(Screenshot grounding data)
- - -
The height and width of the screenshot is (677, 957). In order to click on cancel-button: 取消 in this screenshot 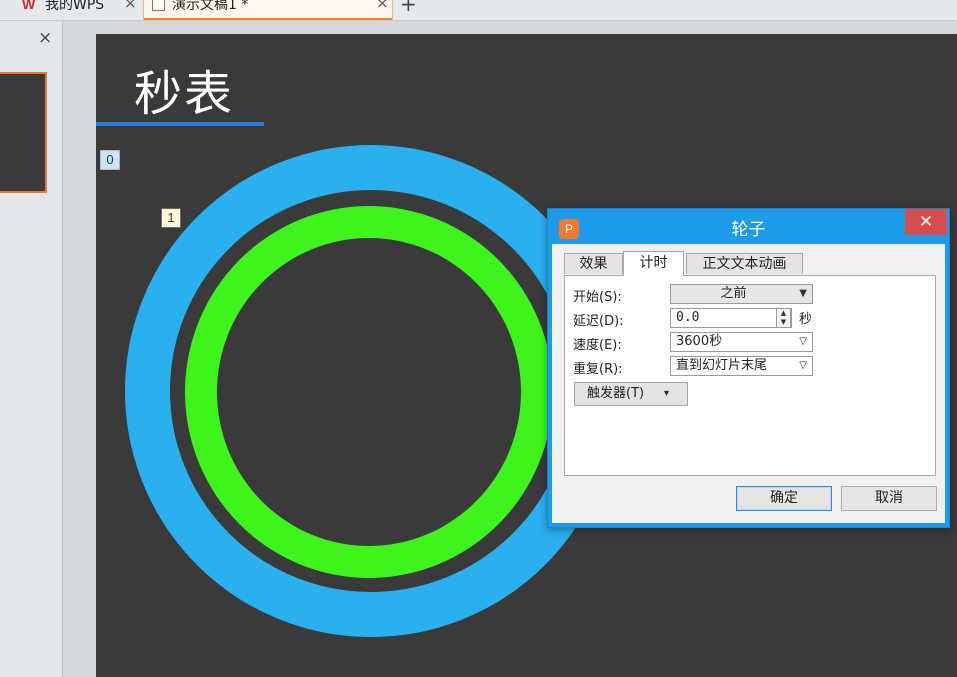, I will do `click(889, 498)`.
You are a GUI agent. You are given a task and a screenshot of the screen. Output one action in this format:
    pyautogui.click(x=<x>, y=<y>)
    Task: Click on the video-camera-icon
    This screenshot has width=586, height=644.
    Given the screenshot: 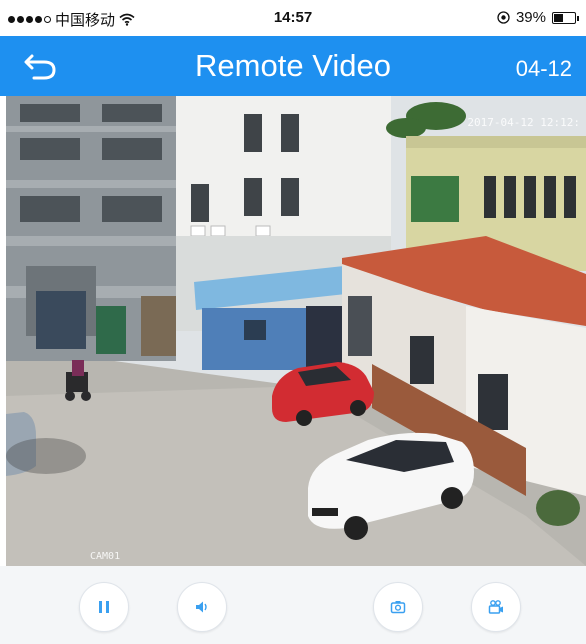 What is the action you would take?
    pyautogui.click(x=496, y=607)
- - -
-- Work instructions --
Reproduce the data from the line containing "You are a GUI" through the line containing "This screenshot has", substituting "microphone-icon" for "video-camera-icon" and leaving everything else unchanged.

-- Task result --
You are a GUI agent. You are given a task and a screenshot of the screen. Output one action in this format:
    pyautogui.click(x=<x>, y=<y>)
    Task: Click on the microphone-icon
    This screenshot has width=586, height=644.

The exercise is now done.